:: Entries ::
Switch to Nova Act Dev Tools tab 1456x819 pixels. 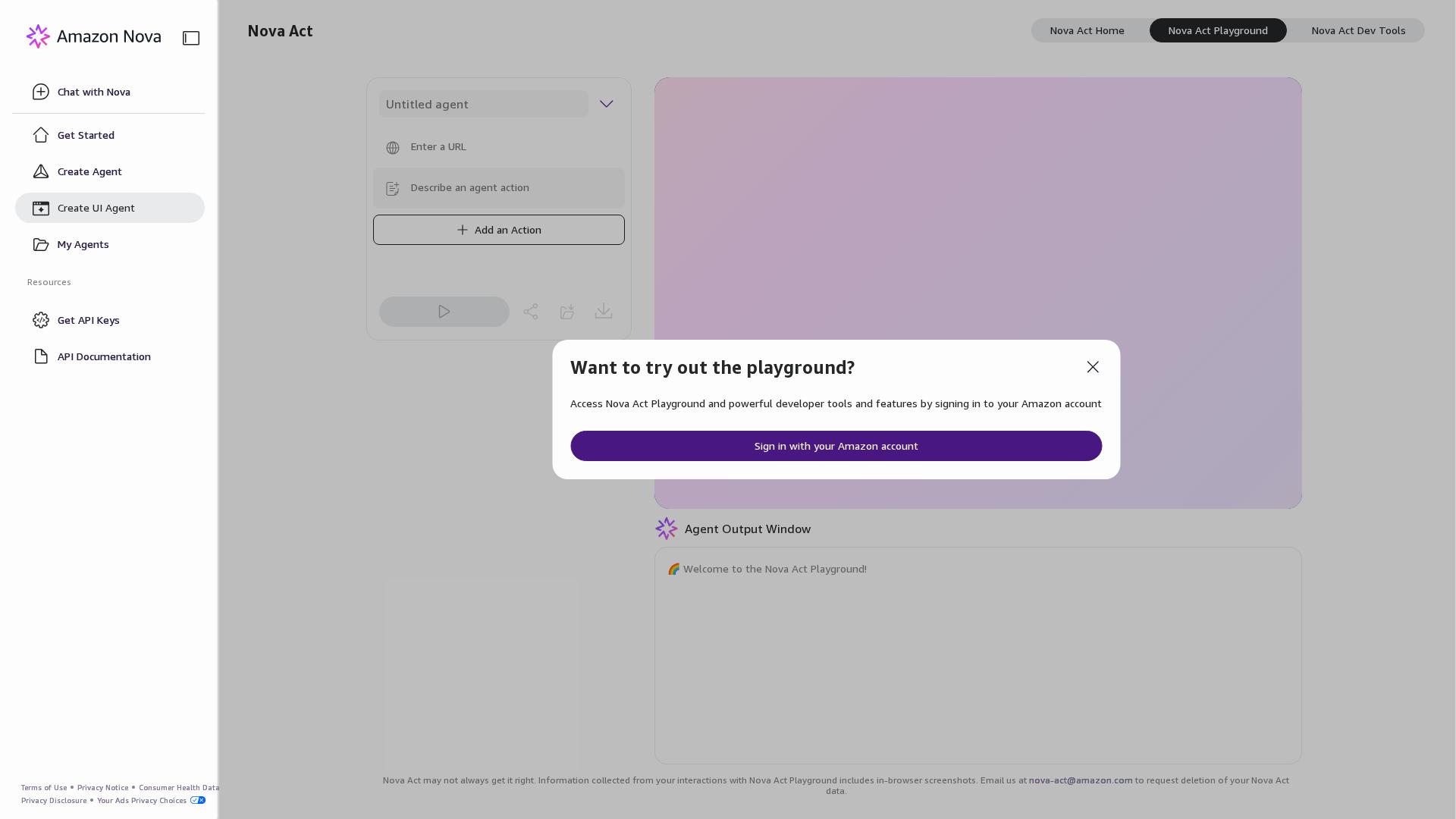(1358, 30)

==

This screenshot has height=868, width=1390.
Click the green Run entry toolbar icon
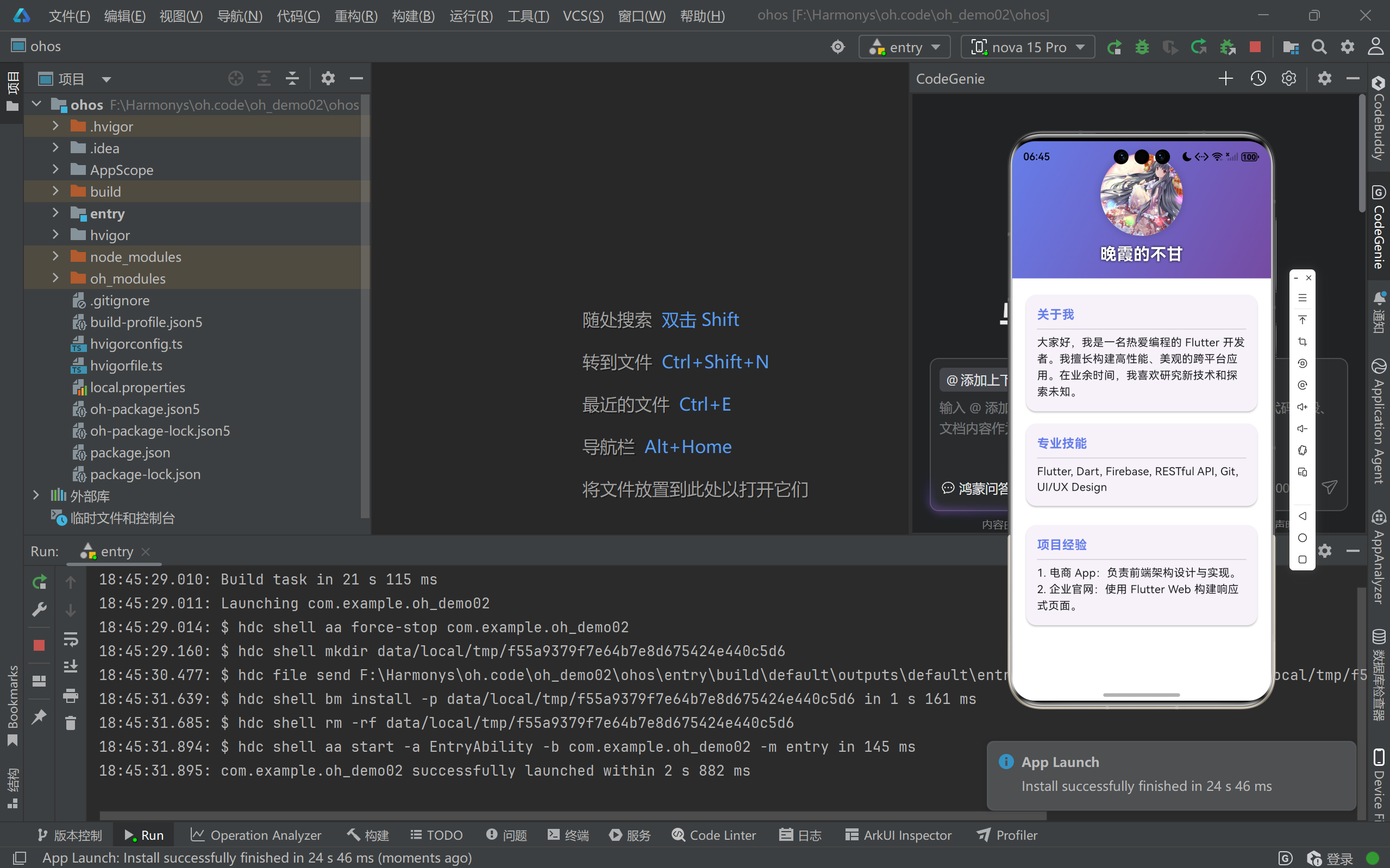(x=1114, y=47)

==

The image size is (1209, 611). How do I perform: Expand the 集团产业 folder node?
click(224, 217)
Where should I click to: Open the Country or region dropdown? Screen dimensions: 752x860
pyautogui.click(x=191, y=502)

:: Task brief ::
Give the rows as a Markdown table with columns Row and Line, leaving out blank lines. Start at the line containing "Where should I" and end after the line containing "pyautogui.click(x=191, y=502)".

:: Full response ::
| Row | Line |
|---|---|
| 1 | Where should I click to: Open the Country or region dropdown? Screen dimensions: 752x860 |
| 2 | pyautogui.click(x=191, y=502) |